*WORK TO BE COMPLETED*
What to return is the tail of the data, from the line that contains "This screenshot has height=726, width=1568." down to the last line, copied exactly.

*THE INPUT*
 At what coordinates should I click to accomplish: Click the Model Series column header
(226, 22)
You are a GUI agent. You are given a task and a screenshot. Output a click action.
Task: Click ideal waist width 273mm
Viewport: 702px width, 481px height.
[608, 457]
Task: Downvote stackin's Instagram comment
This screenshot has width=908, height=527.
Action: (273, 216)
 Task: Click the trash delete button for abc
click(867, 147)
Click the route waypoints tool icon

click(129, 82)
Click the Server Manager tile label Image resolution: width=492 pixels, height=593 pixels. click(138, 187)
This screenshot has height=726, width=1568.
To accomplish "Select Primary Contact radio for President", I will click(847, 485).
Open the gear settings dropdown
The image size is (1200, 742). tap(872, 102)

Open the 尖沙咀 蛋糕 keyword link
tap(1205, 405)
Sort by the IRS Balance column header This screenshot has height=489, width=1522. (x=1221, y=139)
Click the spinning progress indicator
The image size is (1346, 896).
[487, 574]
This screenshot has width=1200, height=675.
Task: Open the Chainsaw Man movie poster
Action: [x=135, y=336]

*RESPONSE*
This screenshot has height=726, width=1568.
To accomplish "Select Primary Contact radio for President", I will click(847, 485).
Open the gear settings dropdown
The image size is (1200, 742). tap(872, 102)

Open the 尖沙咀 蛋糕 keyword link
tap(1205, 405)
Sort by the IRS Balance column header This screenshot has height=489, width=1522. (x=1221, y=139)
Click the spinning progress indicator
The image size is (1346, 896).
[487, 574]
This screenshot has width=1200, height=675.
Task: Open the Chainsaw Man movie poster
Action: [x=135, y=336]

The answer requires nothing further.